Ozu’s “A Hen in the Wind”

This weekend at the Cleveland Institute of Art Cinematheque I recommend 1948’s A Hen in the Wind (Sat. 5:15 pm; Sun. 6:30 pm) based on its director Yasujiro Ozu, who made such great Japanese classics as Late Spring and Tokyo Story. It sounds like a sad one–a woman prostituting herself to care for her child–but is probably subtle, sensitive, and wrenching.                          
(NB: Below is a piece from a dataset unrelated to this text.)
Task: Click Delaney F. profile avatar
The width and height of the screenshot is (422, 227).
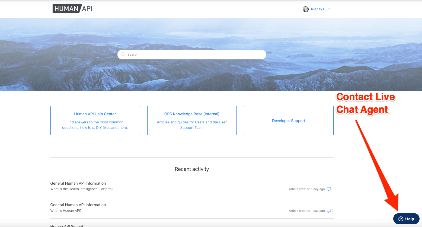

Paul Thomas Anderson’s dad

I didn’t see The Master when it came out. Maybe you did, or at least you heard all the encomia for Joaquin Phoenix, Amy Adams, and Philip Seymour Hoffman, as well as for the direction by Paul Thomas Anderson, who also wrote the script. Anderson has special relevance to us Clevelanders, especially Cleveland baby-boomers, who remember his dad Ernie’s Ghoulardi character and show. In the mid-sixties, Ghoulardi wore goofy makeup and performed outrageous schtick between segments of horror movies on local TV. He’s a legend.

Anyway, The Master received ho-hum reviews when my husband saw it. He’s showing it to give it a second chance. I’d love to know what you thought, if you saw it, and whether you want to see it again. If so, the Cinematheque gives you another chance Saturday at 7:00 pm and Sunday at 3:30 pm. Critics and viewers who were not my husband gave this film rave reviews.